Michaelis-Menten fits for CvHAS substrate titration.
A, CvHAS titration with UDP-GlcNAc in the absence of an acceptor. B, Titration of UDP-GlcA in the presence of 10 mM GlcNAc. C, Titration of GlcNAc in the presence of 2.0 mM UDP-GlcA. Five technical replicates were used to derive average reaction rates and standard deviations for plotting of UDP-GlcNAc and UDP-GlcA titrations. Three technical replicates were used for fitting the GlcNAc titration series. All non-linear regressions were performed in Prism 6.0. Error bars represent standard deviations from the means.
HA synthesis activity is abolished by DDM.
Measurements of HAS activity were taken as the average of three technical replicates. Activity values for CvHAS and XlHAS were independently normalized to the control condition. Error bars correspond to the standard deviation from the mean.
CryoEM Data processing for DDM bound CvHAS.
CryoSPARC data processing workflow for CvHAS bound to DDM. Carves of DDM density are shown as a black mesh. Local resolution estimates calculated at FSC = 0.143 are reported in Å.
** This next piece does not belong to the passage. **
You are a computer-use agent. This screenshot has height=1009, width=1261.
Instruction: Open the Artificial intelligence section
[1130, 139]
Switch loop movement in GlcNAc, HA disaccharide and DDM-bound CvHAS structures.
A, Superimposed structures for the GlcNAc primed, UDP-GlcA-bound CvHAS (grey) and DDM-bound CvHAS (blue). Switch loop movement is indicated by a black arrow. B-C, Position of the switch loop and interactions with GlcNAc in primed, UDP-GlcA-bound (PDB ID: 8snd) CvHAS (B) and HA disaccharide-bound (PDB ID: 8snc) CvHAS (C).
Kinetic traces of UDP-GlcA hydrolysis.
Individual kinetic traces for UDP-GlcA turnover in the presence of potential non-canonical glycosyl transfer acceptors supplemented at 12.5, 25, and 50 mM concentrations. The window used for determining reaction velocities is indicated by two vertical dashed lines.
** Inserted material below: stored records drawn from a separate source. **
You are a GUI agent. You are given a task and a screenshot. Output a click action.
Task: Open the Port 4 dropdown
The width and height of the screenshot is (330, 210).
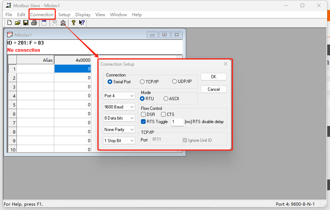click(119, 96)
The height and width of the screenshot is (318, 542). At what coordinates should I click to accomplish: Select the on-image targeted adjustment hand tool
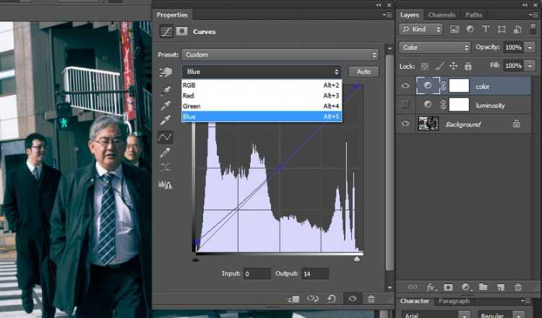click(165, 72)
Extension of cellobiose and chitobiose by GlcA.
A, TLC analysis of cellobiose (Cel2) titration in the presence of excess UDP-GlcA and CvHAS. Staining was performed with thymol reagent. B, TLC analysis of chitobiose (Chi2) titration. In the presence of excess UDP-GlcA and CvHAS. Staining was performed with diphenylamine reagent. C, Autoradiograph of TLC experiment measuring transfer of 14C-GlcA to cellobiose and chitobiose.
Comparison of UDP-GlcA binding by CvHAS to UDP-GlcNAc binding by CHS.
A, Inserted (light cyan) and proofreading (light grey) UDP-GlcA-bound CvHAS structures superimposed. B, Structures of C. albicans CHS-2 (PDB ID: 7stm, light purple) and P. sojae CHS-1 (PDB ID: 7wjn, light green) bound to UDP-GlcNAc superimposed. 7stm corresponds to the proposed ‘inserted’ UDP-GlcNAc pose for CHS.